Ranah Tiga Warna Membangkitkan Luka Lama

Menemukan buku ini-Ranah 3 Warna, buku kedua dari trilogi Ahmad Fuadi-dan beberapa buku lain pada tumpukan barang-barang bekas di garasi membuat hati miris seperti teriris-iris sembilu lalu di asami dengan jeruk nipis.
Saya membersihkan Buku ini dan beberapa lainnya masih bisa terselamatkan dan menggabungkannya dengan buku-buku lainnya.

Beberapa bagian buku telah dimakan rayap namun tidak mengenai bagian tulisan

Beberapa bagian dari buku telah dimakan rayap

Dulu ketika masih tinggal di Jakarta, saya sering membawa buku-buku yang telah dibaca pulang ke Padang, selain untuk mengalihkan rasa takut dan kebosanan selama dalam perjalanan di Pesawat, juga agar buku-buku tersebut menginspirasi keponakan yang ada di Padang dan Pariaman. Saya tidak tahu buku-buku itu dibaca atau tidak, yang pasti sebagian besar sudah hilang. Terutama novel-novel populer bergenre pembangunan jiwa seperti karya; Andrea Hirata, Ahmad Fuadi, Habiburahman El Sharazy dan Sastra poluler lainnya. Namun untuk novel sastra serius seperti Ayu Utami, Dewi Lestari, Paolo Coelho, Seno Gumira Adi Darma, Hamsad Rangkuti, Jenar Masayu dan lainnya tak pernah. Novel-novel seperti itu selalu saya simpan dan rawat dengan baik, kadang saya baca ulang kembali. Lagi pula bacaan seperti itu kurang cocok untuk anak yang masih usia sekolah, hanya akan menimpulkan sikap skeptis terhadap segala kesemberautan dunia ini.

Beberapa hari belakangan ini, malam sebelum tidur-selepas isya-sambil menemani anak belajar saya membaca buku ini kembali . Pada buku kedua ini-Ranah Tiga Warna-Ahmad Fuadi menceritakan perjuangan ‘berdarah-darah‘ Alif Fikri agar lulus di Perguruan Tinggi Negeri melalui jalur UMPTN (sekarang bernama SNPTN).

___

* YANG PERLU DIKERJAKAN
(1) Tolong ringkas paragraf yang diawali "Dulu ketika masih tinggal di Jakarta" dalam tulisan tentang Ranah 3 Warna di atas. Pertahankan fakta-fakta utamanya.
(2) Lanjutkan tulisan tentang Ranah 3 Warna di atas, dimulai tepat setelah kalimat terakhirnya.

* DATA YANG DIBERIKAN
___

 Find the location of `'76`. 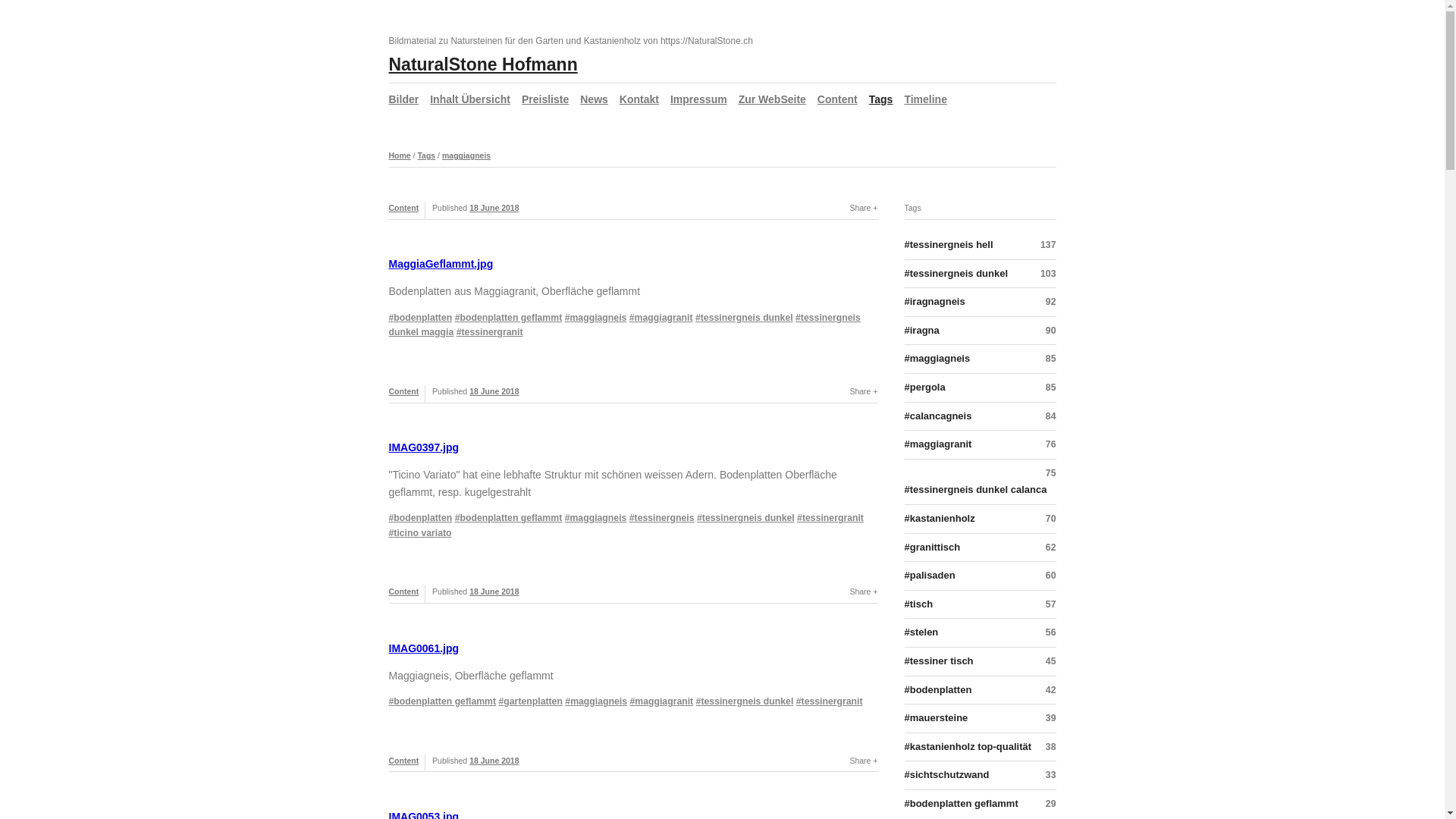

___

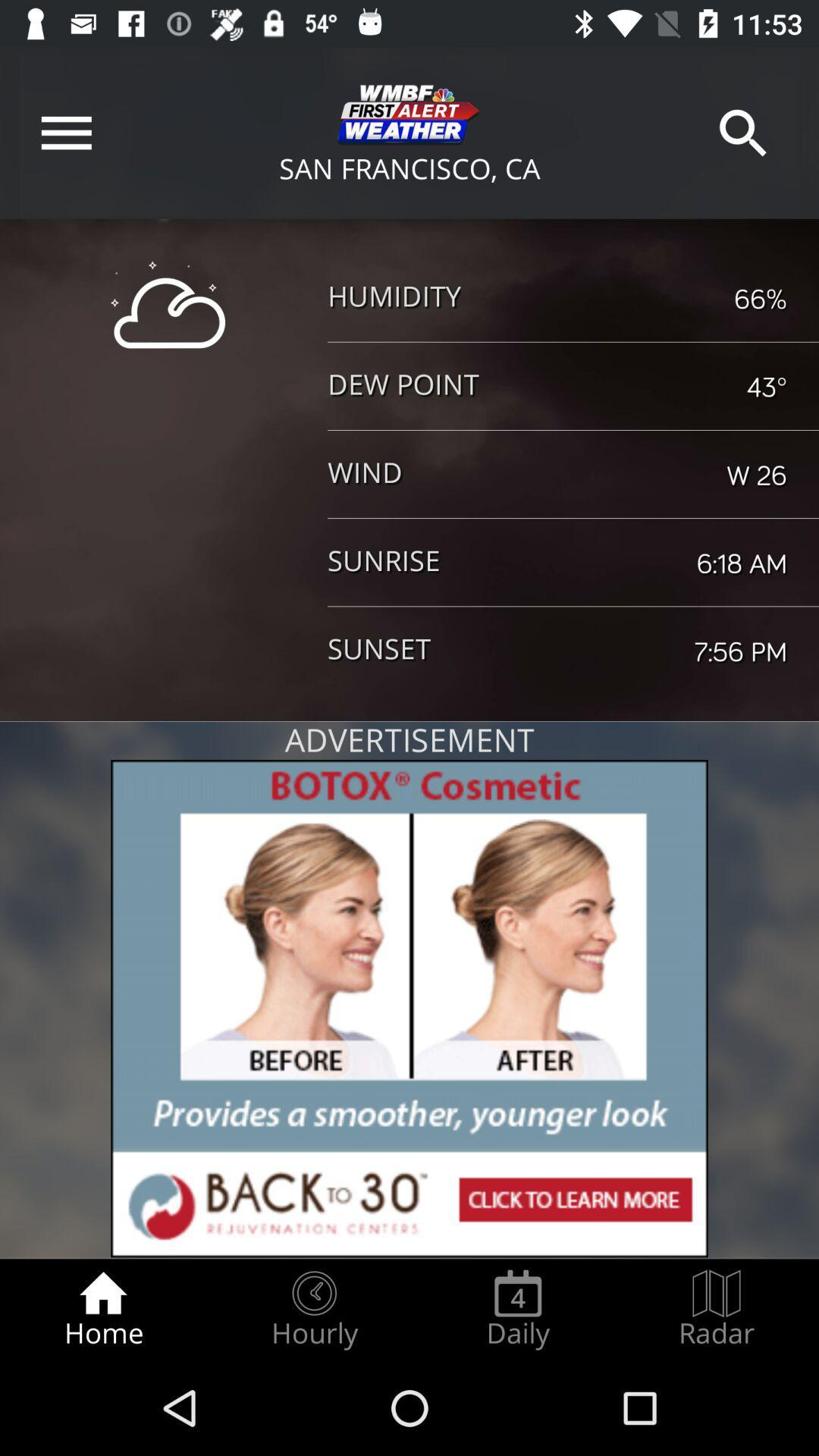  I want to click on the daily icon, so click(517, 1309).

___

* JAWABAN TUGAS
(1) Saat masih tinggal di Jakarta, penulis sering membawa buku yang sudah dibaca pulang ke Padang. Tujuannya untuk mengalihkan rasa takut dan bosan selama di pesawat, sekaligus agar buku-buku itu menginspirasi keponakan di Padang dan Pariaman. Penulis tidak tahu apakah buku itu dibaca, tetapi sebagian besar sudah hilang, terutama novel populer bergenre pembangunan jiwa karya Andrea Hirata, Ahmad Fuadi, Habiburahman El Sharazy, dan sastra populer lain. Novel sastra serius, seperti karya Ayu Utami, Dewi Lestari, Paolo Coelho, Seno Gumira Adi Darma, Hamsad Rangkuti, dan Jenar Masayu, tidak termasuk. Novel semacam itu selalu disimpan dan dirawat dengan baik, kadang dibaca ulang. Menurut penulis, bacaan seperti itu kurang cocok untuk anak usia sekolah karena hanya akan menimbulkan sikap skeptis terhadap kesemrawutan dunia.

(2)
Kedua orang tua Alif yang mempunyai harapan masing-masing tentang masa depan anaknya-Alif; Amak-ibunya menginginkan Alif seperti Hamka ; mendalami ilmu agama (Islam) tapi menguasai ilmu yang bersifat keduniaan lainnya. Sedangkan ayahnya justeru sebaliknya menginginkan Alif seperti Hatta, pendidikan umum (sekuler) namun memiliki pemahaman yang mendalam tentang agama (Islam) sehingga segala yang dilakukannya berlandaskan kepada nilai-nilai agama (Islam). Alif berhasil menemukan titik temu diantara keinginan kedua orang tua yang berbeda. Selepas MTsN ia memenuhi harapan amaknya untuk menuntut ilmu agama ke Pondok Madani, pesantren yang paling tersohor sejak dahulu hingga hari ini yang terletak di Gontor-Ponorogo. Alumninya tersebar hingga mancanegara dengan aneka macam profesi ; pendakwah, jurnalis, diplomat, pengusaha bahkan politisi yang sering mondar-mandir di televisi.

Empat tahun di Pondok Madani dijalaninya dengan penuh suka dan duka (Kisah ini diceritakan Ahmad Fuadi dalam buku pertama : Negeri 5 Menara), namun keinginan Alif untuk sekolah umum (sekuler) tak pernah sirna. Ia tetap menyimpan harapan kelak bisa kuliah di ITB. Ingin menjadi ahli Pesawat Terbang seperti Habibie, apalagi Randai-Konco Arek Lawan Kareh-sering memanas-manasinya dengan kisah tentang betapa menyenangkan melewati pendidikan di sekolah umum (sekuler), bisa berinteraksi dengan lawan jenis, yang semua itu tak didapatkannya selama ini di Pondok Madani.

Bagaimana mungkin bisa lulus UMPTN (SNPTN) agar bisa kuliah di PTN ?, jangankan tamatan pesantren, tamatan STM, SMEA atau SMKK dan sekolah kejuruann lainnya sedikit sekali yang lulus UMPTN. “Mimpi kali ye” seperti iklan Rokok di televisi, barangkali seperti itu ‘cimeeh’ Randai kepadanya.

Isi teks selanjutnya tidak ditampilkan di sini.